┏━━

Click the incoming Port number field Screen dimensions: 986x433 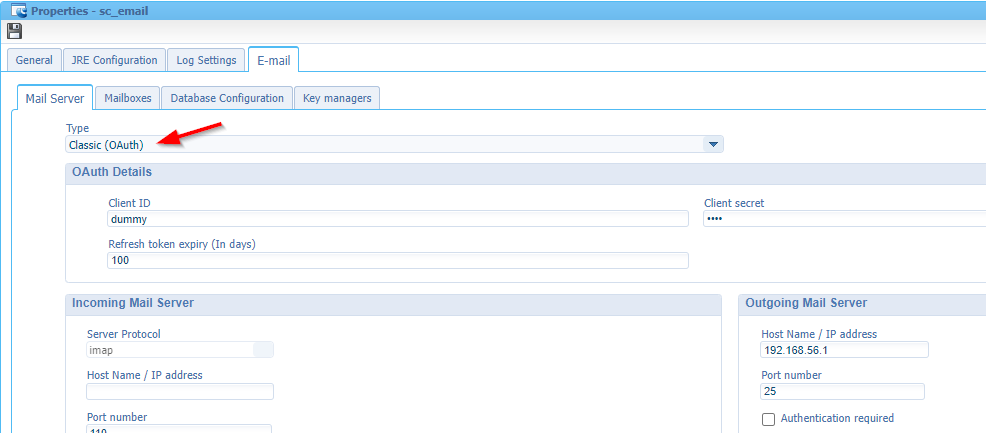click(179, 428)
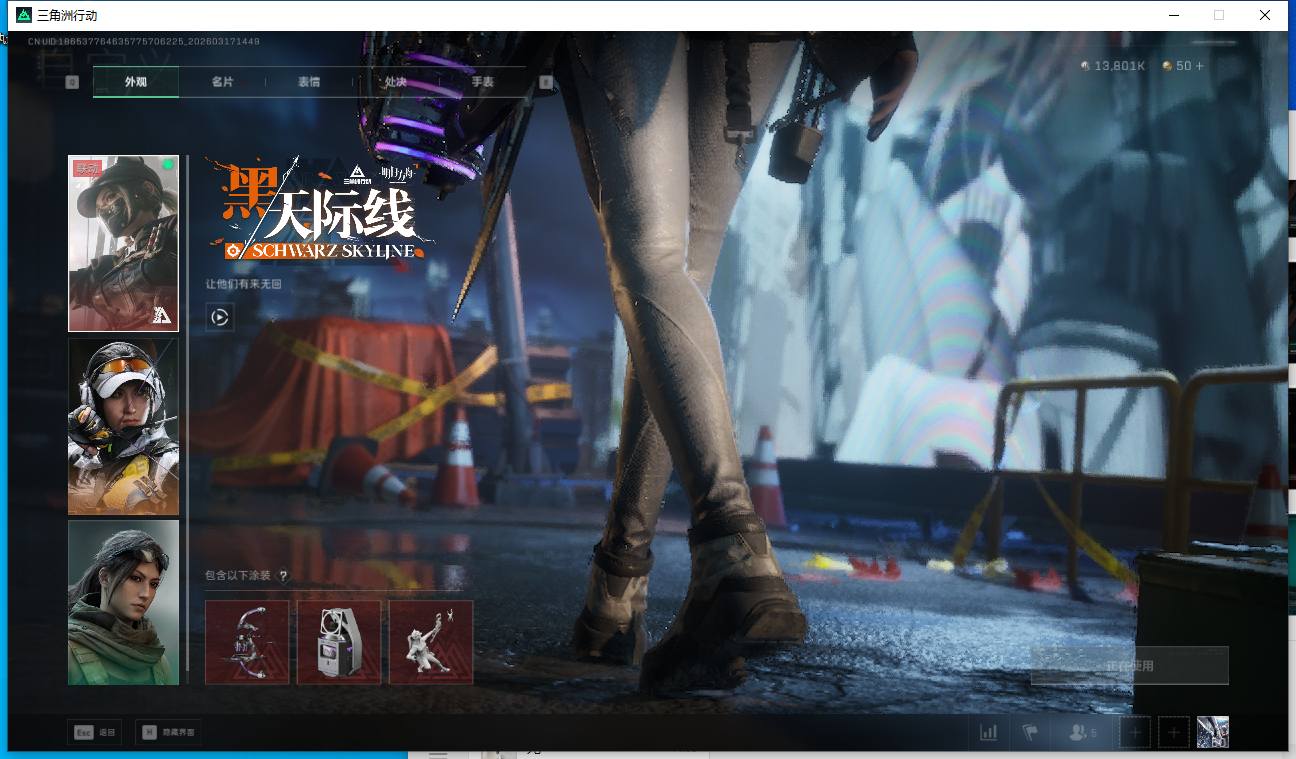1296x759 pixels.
Task: Click the application logo in title bar
Action: [x=24, y=15]
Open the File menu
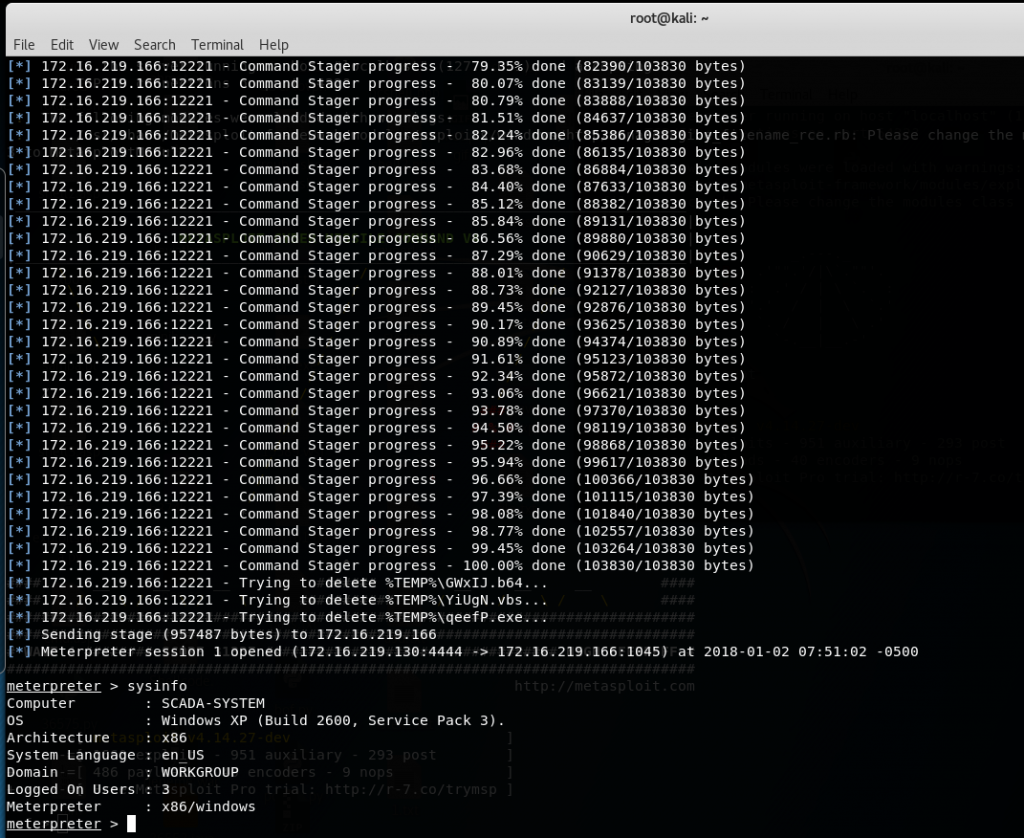The width and height of the screenshot is (1024, 838). pos(24,45)
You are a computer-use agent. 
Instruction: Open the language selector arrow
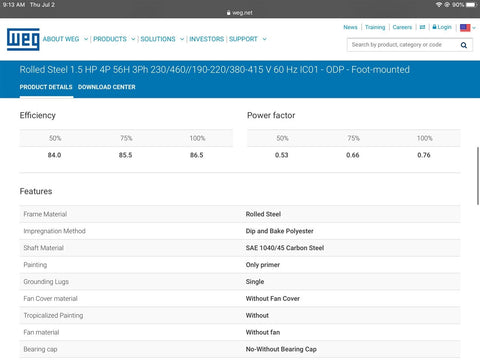(474, 28)
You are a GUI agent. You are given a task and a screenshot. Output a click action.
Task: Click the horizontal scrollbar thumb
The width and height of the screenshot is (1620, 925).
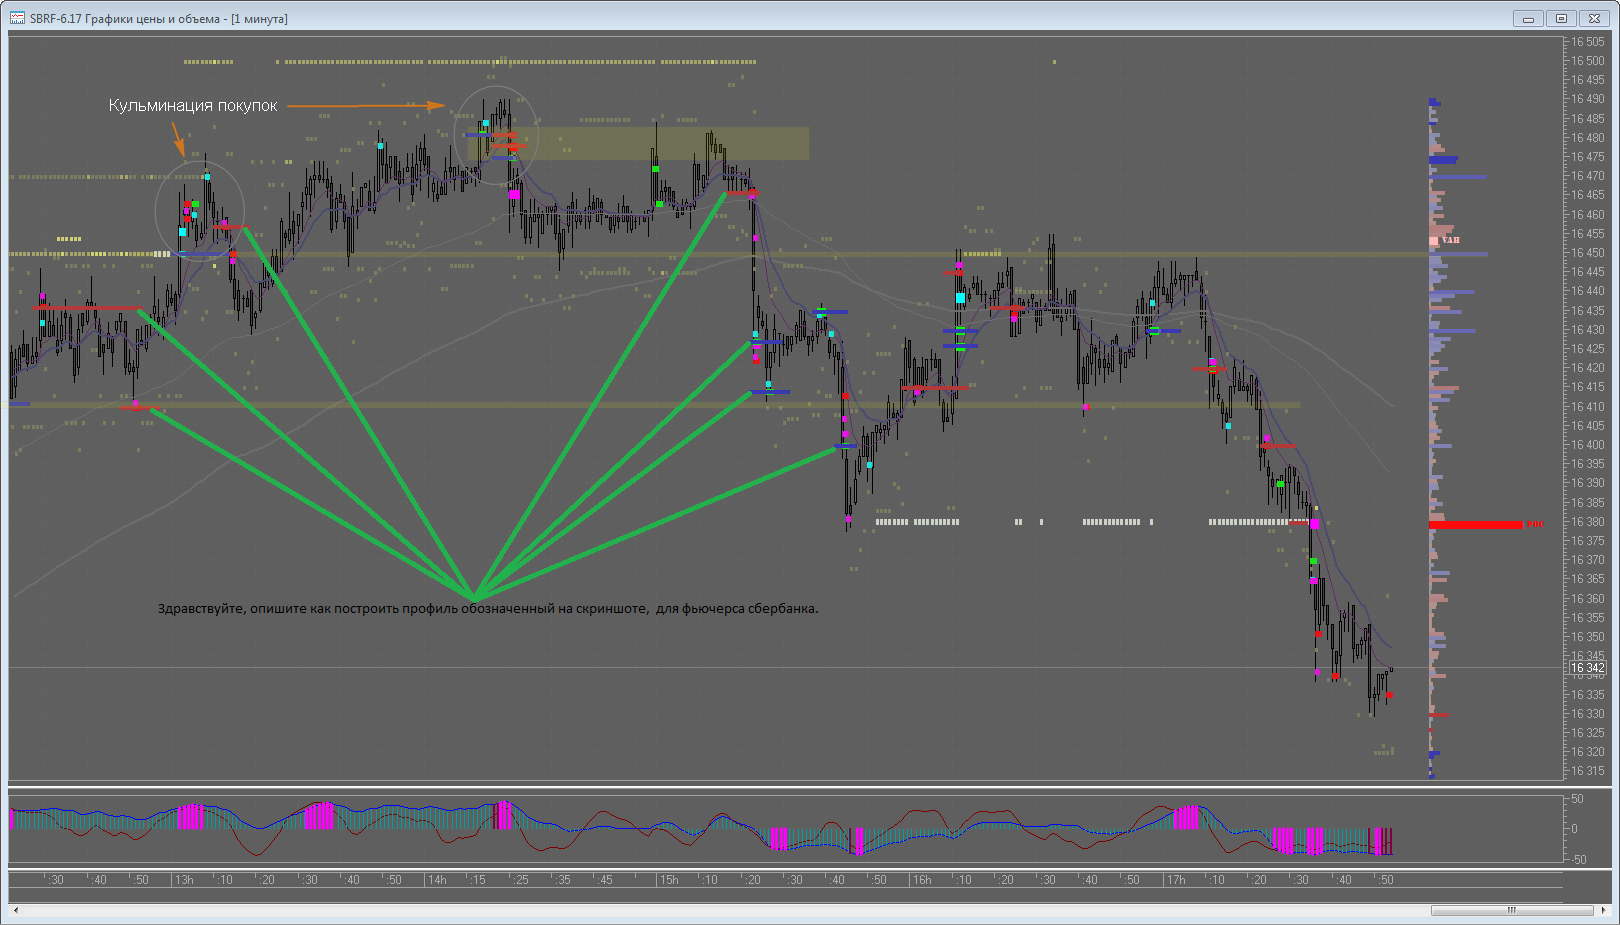1511,910
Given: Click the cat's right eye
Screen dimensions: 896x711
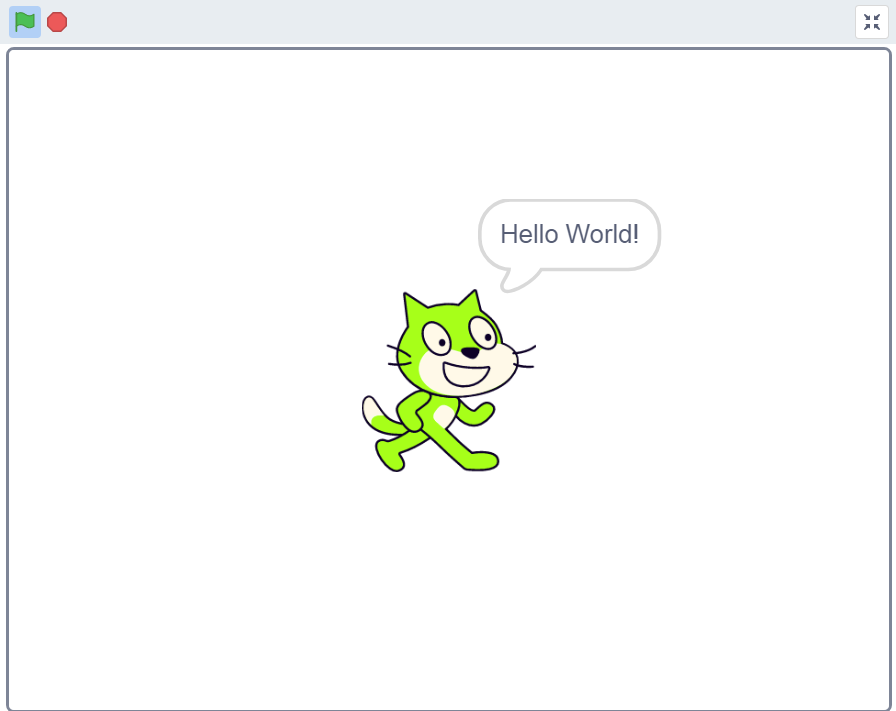Looking at the screenshot, I should point(482,332).
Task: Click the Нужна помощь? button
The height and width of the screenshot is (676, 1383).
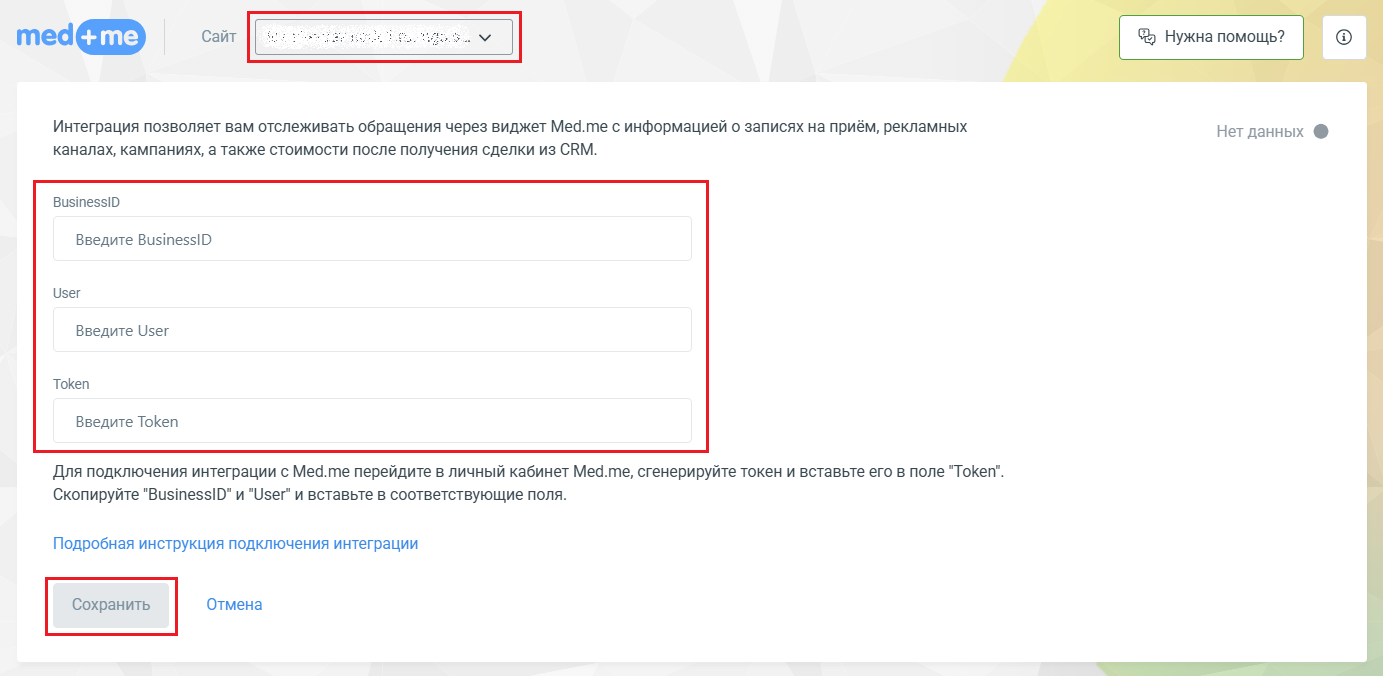Action: pyautogui.click(x=1211, y=37)
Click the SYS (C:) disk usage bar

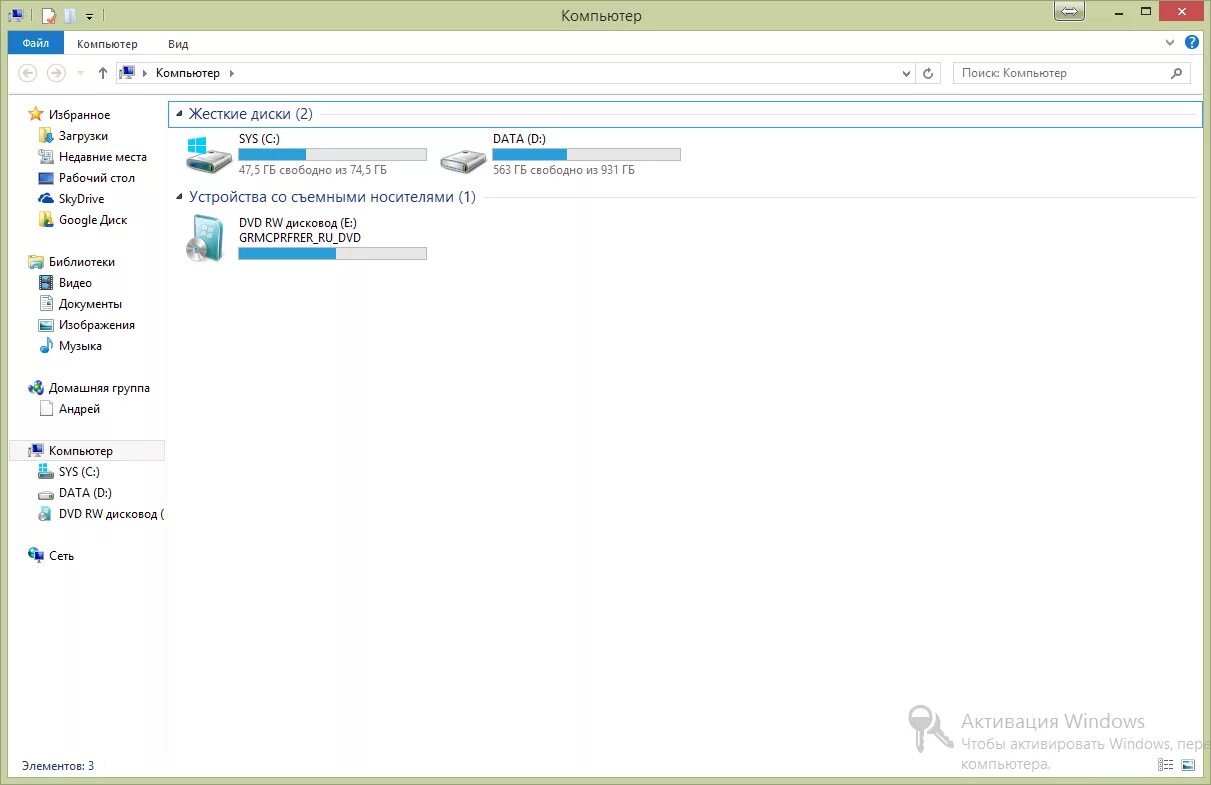click(x=333, y=153)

┗━━

Leaving out every picture, copy exactly the lines from the one that contains "Given: Click the cat's right eye" through the end of the entries above.

Given: Click the cat's right eye
Screen dimensions: 896x711
Looking at the screenshot, I should point(482,332).
Task: Click the Нужна помощь? button
The height and width of the screenshot is (676, 1383).
Action: pyautogui.click(x=1211, y=37)
Click the SYS (C:) disk usage bar

click(x=333, y=153)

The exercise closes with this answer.